__Requirement 1__
In the Getting Started tutorial:
(a) Which two classes are imported in Step 1?
(b) Which dataset does the tutorial use as its raw corpus?
(c) What value is given for phrase_threshold in the pre-processing call?
__Requirement 2__
Retype the part of the Getting Started tutorial starting with "Getting Started" and going on through "bbc_train = f.read()".

__Text passage__
────────────────

Getting Started
This is an example tuotrial which finds topic of BBC dataset using best combination for Pre-Processing and Community Topic Algorithm.
Step 1: import necessary class of the library
from communitytopic import CommunityTopic
from communitytopic import PreProcessing
Step 2: Load raw corpus as the dataset, here we are using BBC dataset.
with open("<Path-To-train-Dataset>/bbc_train.txt", "r", encoding='utf-8') as f:
bbc_train = f.read()
with open("<Path-To-Test-Dataset>/bbc_test.txt", "r", encoding='utf-8') as f:
bbc_test = f.read()
Step 3: Performing pre-processing on training and testing corpus
tokenized_bbc_train_sents, tokenized_bbc_train_docs, tokenized_bbc_test_docs, dictionary = PreProcessing.do_preprocessing(
train=bbc_train,
test=bbc_test,
ner=1,
pos_filter=3,
phrases="npmi",
phrase_threshold=0.35,
language="en")

────────────────

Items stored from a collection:

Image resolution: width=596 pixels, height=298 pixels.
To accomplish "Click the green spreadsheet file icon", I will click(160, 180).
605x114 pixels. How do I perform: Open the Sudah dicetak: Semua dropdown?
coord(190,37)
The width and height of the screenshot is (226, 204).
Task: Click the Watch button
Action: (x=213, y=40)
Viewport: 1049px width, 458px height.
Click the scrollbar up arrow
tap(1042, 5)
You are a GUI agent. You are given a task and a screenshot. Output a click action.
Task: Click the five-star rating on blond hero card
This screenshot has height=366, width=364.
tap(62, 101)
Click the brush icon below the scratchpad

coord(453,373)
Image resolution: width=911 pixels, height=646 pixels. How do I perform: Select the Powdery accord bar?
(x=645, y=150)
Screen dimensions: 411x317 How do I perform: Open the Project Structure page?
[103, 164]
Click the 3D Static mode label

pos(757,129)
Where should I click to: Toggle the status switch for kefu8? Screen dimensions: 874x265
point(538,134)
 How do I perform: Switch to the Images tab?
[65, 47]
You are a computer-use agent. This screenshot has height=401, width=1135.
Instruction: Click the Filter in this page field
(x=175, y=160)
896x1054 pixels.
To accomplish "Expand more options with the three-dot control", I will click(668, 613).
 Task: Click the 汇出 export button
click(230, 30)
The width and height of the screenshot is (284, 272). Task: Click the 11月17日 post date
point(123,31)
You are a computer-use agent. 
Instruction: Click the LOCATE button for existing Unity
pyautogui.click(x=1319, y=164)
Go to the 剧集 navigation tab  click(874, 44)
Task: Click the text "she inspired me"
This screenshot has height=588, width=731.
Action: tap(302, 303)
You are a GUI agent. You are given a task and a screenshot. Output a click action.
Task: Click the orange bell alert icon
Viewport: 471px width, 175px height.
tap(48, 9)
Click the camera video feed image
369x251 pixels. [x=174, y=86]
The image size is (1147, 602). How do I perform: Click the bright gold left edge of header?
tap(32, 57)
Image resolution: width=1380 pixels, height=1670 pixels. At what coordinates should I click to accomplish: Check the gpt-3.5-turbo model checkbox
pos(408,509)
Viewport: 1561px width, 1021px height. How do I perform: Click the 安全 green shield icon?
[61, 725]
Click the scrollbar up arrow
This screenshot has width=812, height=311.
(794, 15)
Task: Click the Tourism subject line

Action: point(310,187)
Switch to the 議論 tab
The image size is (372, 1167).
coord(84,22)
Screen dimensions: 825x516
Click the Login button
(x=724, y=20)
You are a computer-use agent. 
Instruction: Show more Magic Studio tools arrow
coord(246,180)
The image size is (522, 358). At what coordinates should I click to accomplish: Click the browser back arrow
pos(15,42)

────────────────

__Worked answer 1__
(a) CommunityTopic and PreProcessing
(b) The BBC dataset
(c) 0.35

__Worked answer 2__
Getting Started
This is an example tuotrial which finds topic of BBC dataset using best combination for Pre-Processing and Community Topic Algorithm.
Step 1: import necessary class of the library
from communitytopic import CommunityTopic
from communitytopic import PreProcessing
Step 2: Load raw corpus as the dataset, here we are using BBC dataset.
with open("<Path-To-train-Dataset>/bbc_train.txt", "r", encoding='utf-8') as f:
bbc_train = f.read()